### Work item:
Check every line below, and copy those that include "pixels".

··· Source records

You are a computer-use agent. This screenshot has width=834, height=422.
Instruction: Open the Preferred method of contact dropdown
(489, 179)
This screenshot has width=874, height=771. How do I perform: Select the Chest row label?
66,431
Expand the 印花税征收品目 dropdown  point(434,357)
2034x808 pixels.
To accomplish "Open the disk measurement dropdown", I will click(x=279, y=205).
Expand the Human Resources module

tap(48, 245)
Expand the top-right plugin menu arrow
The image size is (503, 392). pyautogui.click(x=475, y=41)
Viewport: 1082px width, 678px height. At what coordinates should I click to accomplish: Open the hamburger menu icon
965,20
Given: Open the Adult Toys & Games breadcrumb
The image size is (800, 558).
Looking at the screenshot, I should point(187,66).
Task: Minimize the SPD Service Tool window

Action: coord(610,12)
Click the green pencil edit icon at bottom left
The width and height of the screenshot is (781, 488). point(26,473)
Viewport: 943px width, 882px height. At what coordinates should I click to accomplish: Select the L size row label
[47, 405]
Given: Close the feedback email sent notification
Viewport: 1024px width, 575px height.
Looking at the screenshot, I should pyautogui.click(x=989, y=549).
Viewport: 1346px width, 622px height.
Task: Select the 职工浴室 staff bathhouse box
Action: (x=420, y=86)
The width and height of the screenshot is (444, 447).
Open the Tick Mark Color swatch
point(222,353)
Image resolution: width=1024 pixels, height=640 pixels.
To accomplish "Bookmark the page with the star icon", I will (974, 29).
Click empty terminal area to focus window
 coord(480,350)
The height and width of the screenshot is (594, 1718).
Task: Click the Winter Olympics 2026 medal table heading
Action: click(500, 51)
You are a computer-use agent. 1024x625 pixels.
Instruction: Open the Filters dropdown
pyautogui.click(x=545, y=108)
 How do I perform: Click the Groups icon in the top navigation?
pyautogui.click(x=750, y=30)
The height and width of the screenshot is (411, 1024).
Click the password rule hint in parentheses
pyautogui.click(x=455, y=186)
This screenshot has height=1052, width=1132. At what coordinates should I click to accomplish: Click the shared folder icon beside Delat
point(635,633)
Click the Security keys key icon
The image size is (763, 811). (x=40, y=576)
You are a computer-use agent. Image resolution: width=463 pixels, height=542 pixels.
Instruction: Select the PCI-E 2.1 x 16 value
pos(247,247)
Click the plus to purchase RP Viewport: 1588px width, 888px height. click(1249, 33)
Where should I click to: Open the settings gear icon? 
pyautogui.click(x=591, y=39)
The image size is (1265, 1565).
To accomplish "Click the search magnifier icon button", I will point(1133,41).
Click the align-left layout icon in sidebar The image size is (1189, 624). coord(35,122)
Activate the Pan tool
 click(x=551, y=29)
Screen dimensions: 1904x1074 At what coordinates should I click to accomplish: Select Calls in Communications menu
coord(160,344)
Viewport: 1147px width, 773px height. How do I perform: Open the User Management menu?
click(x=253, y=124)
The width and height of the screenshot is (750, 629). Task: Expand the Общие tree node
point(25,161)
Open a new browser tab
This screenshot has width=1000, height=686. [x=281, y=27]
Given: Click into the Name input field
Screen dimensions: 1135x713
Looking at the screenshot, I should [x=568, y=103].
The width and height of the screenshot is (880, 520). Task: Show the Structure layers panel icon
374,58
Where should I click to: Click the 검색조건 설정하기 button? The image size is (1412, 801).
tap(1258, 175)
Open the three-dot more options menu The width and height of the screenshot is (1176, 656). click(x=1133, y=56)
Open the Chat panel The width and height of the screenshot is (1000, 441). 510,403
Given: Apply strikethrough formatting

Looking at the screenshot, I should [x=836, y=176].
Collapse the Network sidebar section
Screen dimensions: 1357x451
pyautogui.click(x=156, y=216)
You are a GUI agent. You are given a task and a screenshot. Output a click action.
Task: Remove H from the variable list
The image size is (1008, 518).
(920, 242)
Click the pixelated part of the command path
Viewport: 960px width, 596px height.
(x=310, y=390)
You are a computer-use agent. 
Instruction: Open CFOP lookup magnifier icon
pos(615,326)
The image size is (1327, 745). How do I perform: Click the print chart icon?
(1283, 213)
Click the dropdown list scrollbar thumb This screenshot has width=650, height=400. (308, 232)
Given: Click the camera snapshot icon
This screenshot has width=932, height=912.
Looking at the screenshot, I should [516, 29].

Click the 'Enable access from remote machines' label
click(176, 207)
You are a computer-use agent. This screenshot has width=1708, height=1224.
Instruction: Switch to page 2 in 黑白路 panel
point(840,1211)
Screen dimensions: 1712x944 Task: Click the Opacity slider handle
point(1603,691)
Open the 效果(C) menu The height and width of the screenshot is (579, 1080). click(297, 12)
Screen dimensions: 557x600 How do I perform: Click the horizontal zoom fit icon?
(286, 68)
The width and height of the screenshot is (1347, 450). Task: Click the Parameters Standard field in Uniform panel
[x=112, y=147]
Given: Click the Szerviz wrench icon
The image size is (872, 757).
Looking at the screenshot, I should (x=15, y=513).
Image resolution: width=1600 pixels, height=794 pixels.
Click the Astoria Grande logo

······

### Expected answer:
2034x808 pixels.
Image resolution: width=1024 pixels, height=640 pixels.
You are a computer-use agent. 1024x625 pixels.
You are a computer-use agent. Image resolution: width=463 pixels, height=542 pixels.
Image resolution: width=1600 pixels, height=794 pixels.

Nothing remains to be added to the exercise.